Molly began these years on radio as the host of the Maxwell House Coffee Program on WHN, before returning to Broadway to appear again with Sophie Tucker. In 1936, Molly and Yonkel returned to Poland so Molly could star in Yidl Mitn Fidl, one of the most successful Yiddish talkies. The film featured Molly as a fiddle-playing girl who dresses like a boy in order to continue playing with her impoverished father’s band. Before returning home to New York, Molly played a concert in Warsaw, where Yonkel's mother was in the audience.
"The wedding scene in Yiddel took over thirty consecutive hours to film. The food had to be truly kosher, because we hired the Orthodox Jewish men, women and children of Kazimierz to be the guests. As we filmed, they ate, and for the successive shots of the table, the food had to be replenished, over and over again. Our poverty-stricken guests couldn’t figure out what was happening. They thought they had been invited to a real wedding."

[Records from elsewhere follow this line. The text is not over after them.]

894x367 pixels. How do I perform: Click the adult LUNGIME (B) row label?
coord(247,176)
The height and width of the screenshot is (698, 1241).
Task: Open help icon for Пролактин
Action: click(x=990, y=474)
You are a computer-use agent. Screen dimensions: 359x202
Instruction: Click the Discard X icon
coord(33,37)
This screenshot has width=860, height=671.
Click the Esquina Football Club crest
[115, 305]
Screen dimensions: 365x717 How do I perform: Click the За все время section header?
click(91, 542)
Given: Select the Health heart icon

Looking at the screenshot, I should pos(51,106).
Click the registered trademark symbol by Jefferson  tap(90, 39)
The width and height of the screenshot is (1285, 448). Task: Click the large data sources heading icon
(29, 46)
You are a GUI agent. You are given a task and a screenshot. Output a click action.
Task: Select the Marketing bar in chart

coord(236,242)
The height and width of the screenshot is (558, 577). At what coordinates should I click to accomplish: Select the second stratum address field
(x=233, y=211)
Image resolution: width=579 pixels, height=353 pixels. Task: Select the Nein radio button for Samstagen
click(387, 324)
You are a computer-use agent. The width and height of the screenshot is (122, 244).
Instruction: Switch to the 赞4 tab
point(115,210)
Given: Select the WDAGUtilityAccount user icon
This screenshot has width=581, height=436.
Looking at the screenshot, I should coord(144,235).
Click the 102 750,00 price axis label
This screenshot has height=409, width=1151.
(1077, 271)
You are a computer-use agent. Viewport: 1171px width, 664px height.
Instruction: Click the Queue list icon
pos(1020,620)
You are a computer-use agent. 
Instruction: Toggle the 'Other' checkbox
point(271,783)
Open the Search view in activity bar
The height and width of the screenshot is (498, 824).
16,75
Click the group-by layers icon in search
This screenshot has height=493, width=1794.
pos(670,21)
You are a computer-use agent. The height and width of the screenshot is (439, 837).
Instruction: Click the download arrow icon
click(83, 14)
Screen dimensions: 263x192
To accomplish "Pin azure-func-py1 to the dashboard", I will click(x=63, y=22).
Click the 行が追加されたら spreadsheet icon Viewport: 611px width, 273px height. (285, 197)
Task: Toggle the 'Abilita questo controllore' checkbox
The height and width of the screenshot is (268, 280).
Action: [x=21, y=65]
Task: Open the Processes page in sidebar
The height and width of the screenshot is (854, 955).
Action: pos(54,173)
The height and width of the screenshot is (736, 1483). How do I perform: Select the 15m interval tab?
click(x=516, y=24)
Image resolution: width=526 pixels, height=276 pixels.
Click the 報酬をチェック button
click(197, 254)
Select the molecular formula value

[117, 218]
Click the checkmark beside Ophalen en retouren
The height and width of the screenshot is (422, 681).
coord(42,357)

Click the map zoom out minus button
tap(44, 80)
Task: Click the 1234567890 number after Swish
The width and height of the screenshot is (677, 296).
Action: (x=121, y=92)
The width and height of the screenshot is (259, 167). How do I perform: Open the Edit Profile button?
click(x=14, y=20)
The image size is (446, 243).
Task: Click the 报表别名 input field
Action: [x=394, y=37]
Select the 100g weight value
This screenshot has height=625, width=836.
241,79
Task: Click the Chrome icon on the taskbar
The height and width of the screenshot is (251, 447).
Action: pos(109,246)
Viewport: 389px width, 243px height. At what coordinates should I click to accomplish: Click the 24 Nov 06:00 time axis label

After a brief spell at home when Molly opened two new shows, Molly and Yonkel returned to Poland so she could star in another film, Mamele. It was to be the last Yiddish film made in Poland before the Nazi onslaught. Molly played a girl whose mother dies and leaves her to care for an unpredictable family living in the shtetl. As the film wrapped, Molly felt the increasing pressure of anti-Semitism, and cut a scheduled tour short to return to America.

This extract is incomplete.